### TEXT PROVIDED:
· · · · · · ·
Saturday, January 21, 2006

 

Bacteria in dirt may be "born" resistant to drugs

Reuters Health

Thursday, January 19, 2006

By Maggie Fox

WASHINGTON (Reuters) - Bacteria in dirt may be "born" with a resistance to antibiotics, which could help shed light on the problem of drug-defying "superbugs," Canadian researchers said on Thursday.

They tested 480 different bacteria found in soil and discovered that every single one had some resistance to antibiotics, meaning they had evolved a mechanism for evading the effects of the drugs.

The findings, published in the journal Science, could help explain why bacteria so quickly develop resistance to antibiotics, and why drug companies must constantly develop new ones.
"It explains where these things come from in the first place," Gerry Wright, chair of Biochemistry and Biomedical Sciences at Ontario's McMaster University, said in a telephone interview. "This work could prove to be extremely valuable to the drug development process."
Wright's team dug up 480 strains of Streptomyces bacteria and tested them for resistance to various antibiotics.


"Without exception, every strain ... was found to be multi-drug resistant to seven or eight antibiotics on average, with two strains being resistant to 15 of 21 drugs," they wrote in their report.

'A LOGICAL PLACE TO START'

These particular bacteria do not infect people, but Wright believes the findings almost certainly apply to other species of microbes.

"It turns out that Streptomyces make lots of antibiotics," Wright said. "Anything that ends in 'mycin' comes from streptomycin - vancomycin, streptomycin."

That was why they chose this group of bacteria.
· · · · · · ·
### LISTED RECORDS:
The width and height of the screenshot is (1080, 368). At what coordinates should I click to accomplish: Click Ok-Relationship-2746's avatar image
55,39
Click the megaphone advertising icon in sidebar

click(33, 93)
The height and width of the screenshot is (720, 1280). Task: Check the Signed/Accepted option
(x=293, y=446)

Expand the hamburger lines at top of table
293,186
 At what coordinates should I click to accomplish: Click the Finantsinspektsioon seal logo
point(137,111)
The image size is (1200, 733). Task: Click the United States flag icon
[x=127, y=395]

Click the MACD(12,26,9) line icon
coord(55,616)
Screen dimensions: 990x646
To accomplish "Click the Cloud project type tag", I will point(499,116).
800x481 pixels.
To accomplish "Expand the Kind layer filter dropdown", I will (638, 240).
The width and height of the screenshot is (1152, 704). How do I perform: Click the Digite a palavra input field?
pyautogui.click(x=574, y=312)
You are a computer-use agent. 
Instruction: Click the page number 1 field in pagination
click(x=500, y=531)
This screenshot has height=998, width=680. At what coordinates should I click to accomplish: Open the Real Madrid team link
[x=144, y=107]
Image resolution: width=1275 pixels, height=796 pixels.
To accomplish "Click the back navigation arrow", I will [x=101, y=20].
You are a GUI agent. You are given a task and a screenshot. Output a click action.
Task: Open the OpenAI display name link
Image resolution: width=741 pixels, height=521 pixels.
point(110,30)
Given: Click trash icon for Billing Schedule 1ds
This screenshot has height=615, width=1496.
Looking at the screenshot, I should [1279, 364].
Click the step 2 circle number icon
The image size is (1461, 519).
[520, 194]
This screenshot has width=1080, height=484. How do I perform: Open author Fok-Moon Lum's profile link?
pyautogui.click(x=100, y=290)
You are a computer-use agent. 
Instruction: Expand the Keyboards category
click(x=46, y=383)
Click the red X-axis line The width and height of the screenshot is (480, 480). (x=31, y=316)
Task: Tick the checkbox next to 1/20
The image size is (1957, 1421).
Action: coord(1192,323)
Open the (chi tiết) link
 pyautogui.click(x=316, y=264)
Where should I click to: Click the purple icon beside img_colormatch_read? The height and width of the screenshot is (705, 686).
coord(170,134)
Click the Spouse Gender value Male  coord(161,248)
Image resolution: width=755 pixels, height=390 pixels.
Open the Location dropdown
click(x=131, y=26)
· · · · · · ·
### EXERCISES TO COMPLETE:
1. Please write out the part of the soil bacteria article that begins at the words "By Maggie Fox" and stops after the words "develop new ones.".
2. Extend the soil bacteria article, picking up after its last sentence.

### ANSWER LIST:
1.
By Maggie Fox

WASHINGTON (Reuters) - Bacteria in dirt may be "born" with a resistance to antibiotics, which could help shed light on the problem of drug-defying "superbugs," Canadian researchers said on Thursday.

They tested 480 different bacteria found in soil and discovered that every single one had some resistance to antibiotics, meaning they had evolved a mechanism for evading the effects of the drugs.

The findings, published in the journal Science, could help explain why bacteria so quickly develop resistance to antibiotics, and why drug companies must constantly develop new ones.

2.
"We were curious to see where these things might come from in the first place, so it seemed that was a logical place to start. I expect lots of these (drug-resistant) genes are peppered all over the microbial community," Wright said.

They exposed the bacteria to known antibiotics and then searched for genes that were activated when the microbes survived.

"We found old mechanisms and new mechanisms," Wright said.

"We found a brand-new resistance mechanism to an antibiotic called telithromycin," he said, referring to Aventis' drug Ketek, only approved in 2004.

Ketek was designed to overcome resistance to antibiotics, but one of the bacteria Wright tested evolved a way to prevent it from working.

Almost as soon as penicillin was introduced in the 1940s, bacteria began to develop resistance to its effects, prompting researchers to develop many new generations of antibiotics.

But their overuse and misuse have helped fuel the rise of drug-resistant "superbugs." The U.S. Centers for Disease Control and Prevention says 70 percent of infections that people get while in the hospital are resistant to at least one antibiotic.

Wright said his findings do not get doctors off the hook. He said they still must prescribe antibiotics only when they are needed, and stress to patients the need to use them properly.

Soil bacteria live in a constant kind of arms race, making antibiotics to protect themselves against other bacteria, and then evolving antibiotic resistance to evade the antibiotics made by other bacteria.


"Their coping tactics may be able to give us a glimpse into the future of clinical resistance to antibiotics," Wright said.